Das Manuskript seines ersten Romans, das mehrfach abgelehnt wurde, verbrannte er und setzte sich sofort an den nächsten Roman. Binnen zweier Wochen, so erzählt er, entstand dann "Warriors".
Einfach nur ein Schriftsteller
Duff gefällt sich in der Rolle des Außenseiters, des Provokateurs. Dazu gehört auch seine Überzeugung, sein Talent von seinen Pakeha Verwandten geerbt zu haben.
"Ich bin kein Maori", sagt er. "Meine literarischen Einflüsse stammen von meinem Vater, der eine Universitätsausbildung hatte, von meinem Großvater, der einer der besten Kolumnisten war, den dieses Land jemals gesehen hat. Ich liebe meine Maori-Seite, aber Maori und Schriftsteller, das passt nicht zusammen, denn sie besitzen keine schriftliche Kultur. Ich bin kein Maori-Schriftsteller. Ich bin einfach nur ein Schriftsteller."

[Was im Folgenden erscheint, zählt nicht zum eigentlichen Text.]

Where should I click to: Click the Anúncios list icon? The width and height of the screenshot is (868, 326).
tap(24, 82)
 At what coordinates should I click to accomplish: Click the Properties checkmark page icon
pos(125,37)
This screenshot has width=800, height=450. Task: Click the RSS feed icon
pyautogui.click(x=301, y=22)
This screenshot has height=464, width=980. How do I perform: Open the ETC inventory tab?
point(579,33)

Diese Einstellung bringt ihm auch unter den Maori nicht viele Freunde ein.
Duff ist ein Mann der Gegensätze. Er beklagt die fortlaufende Diskriminierung der Maori, attackiert aber gleichzeitig die Maori-Gemeinde, weil sie nach staatlicher Unterstützung schreit, statt selbst etwas zu unternehmen, und er macht sie für ihr Schicksal verantwortlich.
Von der Kindheit bis zum Pflegeheim
Während Duff betont, dass er ausschließlich vom Schreiben lebe, ist Emily Perkins froh, eine Stelle als Literaturdozentin zu haben. Dabei ist die Schriftstellerin durchaus erfolgreich und hat für ihre Bücher mehrere neuseeländische Preise bekommen. Ihr letzter Roman "Die Forrests" erschien 2012.

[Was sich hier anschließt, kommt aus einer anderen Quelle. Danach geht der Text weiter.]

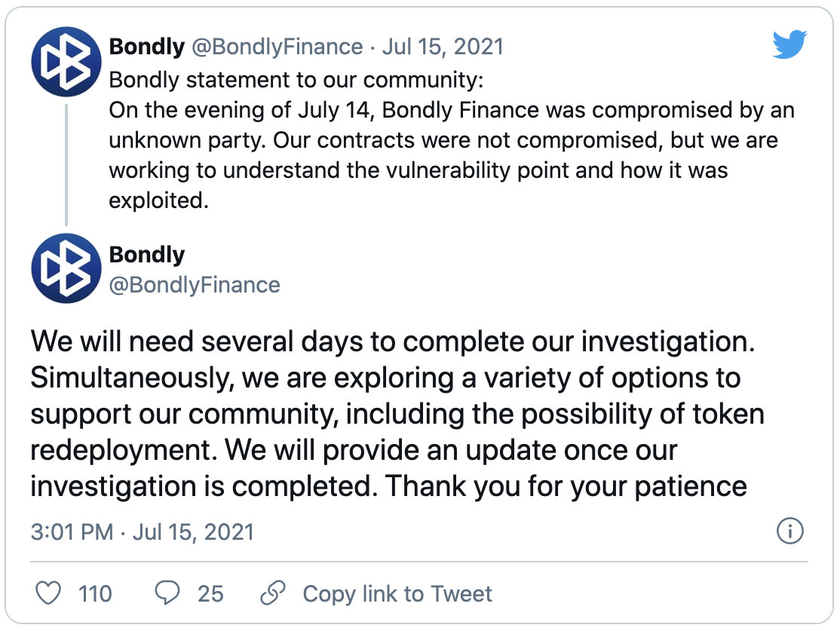Click the lower Bondly avatar logo
840x631 pixels.
point(66,268)
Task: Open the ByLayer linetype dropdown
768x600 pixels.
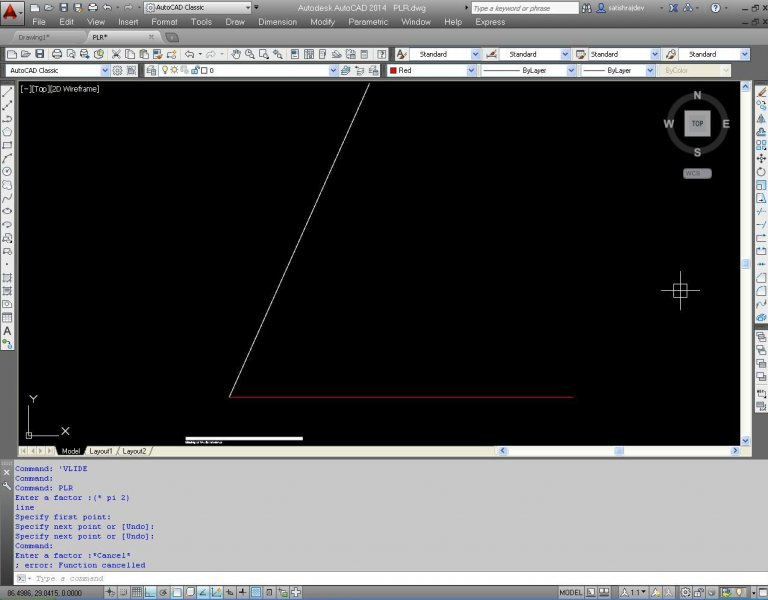Action: (528, 71)

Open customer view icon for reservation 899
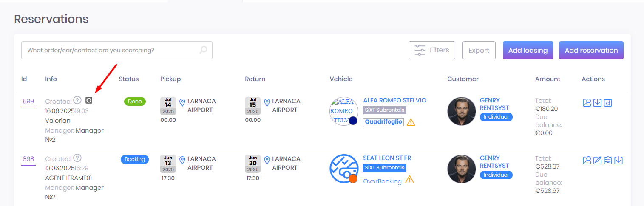587,103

Es ist eine Familiengeschichte, erzählt aus der Sicht Dorothys, kurz Dot, Mutter dreier Kinder. Verheiratet ist sie mit Andrew, einem Maler, dessen Gemälde niemand kaufen will und der sein Geld als Schulhausmeister verdient.
Wir folgen dem Paar sechzig Jahre lang. "Die Forrests" sind keine durchgehende Erzählung, vielmehr eine Reihe von Geschichten aus 20 Lebensabschnitten von der Kindheit bis zum Pflegeheim. Vignetten eines Lebens mit all seinen Höhen und Tiefen.
Weder reich noch arm
In "Die Forrests" spiegelt sich das Leben einer typischen städtischen Mittelschichtsfamilie, die wie viele Pakeha Familien weder reich noch arm ist und gerade so über die Runden kommt.

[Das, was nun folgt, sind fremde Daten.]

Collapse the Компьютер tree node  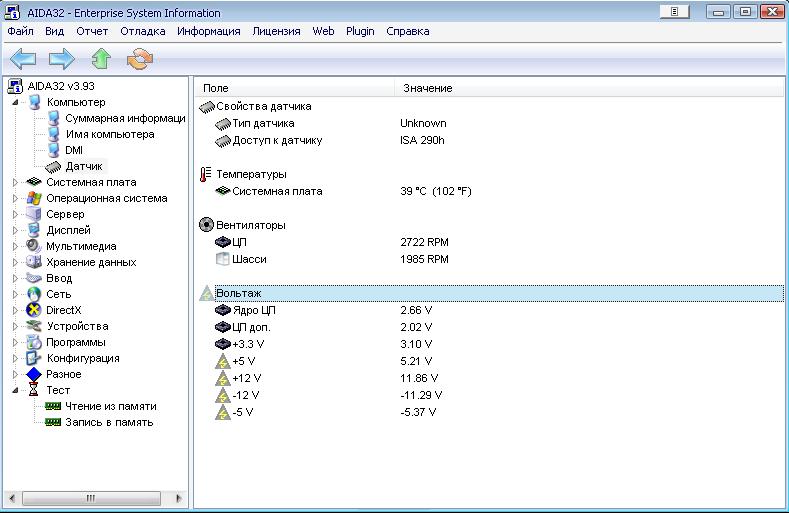pos(15,102)
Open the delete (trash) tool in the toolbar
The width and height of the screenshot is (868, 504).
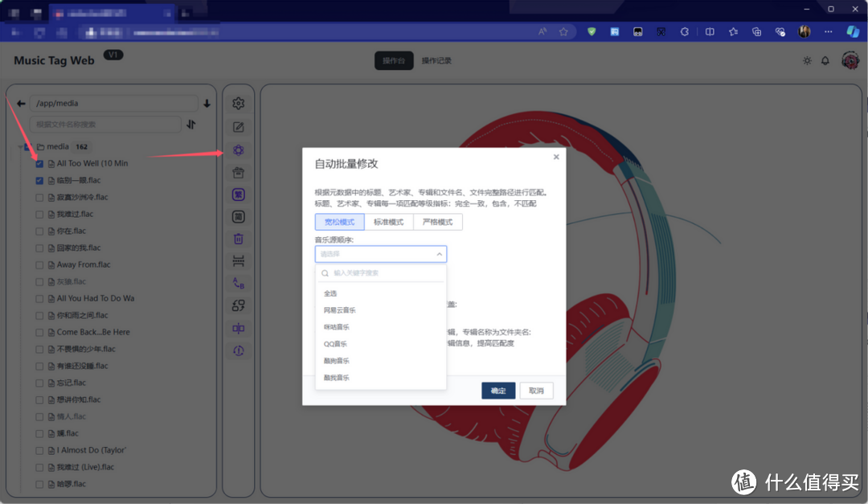tap(238, 238)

Das dunkelhäutige Neuseeland kommt im Roman nicht vor, so wie auch in der Wirklichkeit die Wohnviertel deutlich voneinander getrennt sind. Noch scheut Perkins davor zurück, sich literarisch auch in diese Welt zu begeben.
"Es geht um die Qualität des Schreibens," findet sie. "Man kann über andere Kulturformen schlecht schreiben, weil man die Wahrheit nicht kennt. Dann beschreibt man nur Stereotypen oder Dinge, die man bloß vom Sehen kennt, und das ist einfach schlechte Literatur, wahrscheinlich auch rassistisch".
Trotzdem glaubt sie an die Macht der Fantasie und dass im Zentrum eines literarischen Projekts durchaus die Erfahrung von Leben außerhalb unserer eigenen Grenzen stehen könnte.
Eine schöne Vorstellung, doch noch geschieht es viel zu selten, dass Maori und Pakeha in der Literatur die Gefühle und Gedanken der jeweils anderen erkunden.
(dw)
Der Beitrag ist eine Wiederholung vom 24.07.2020.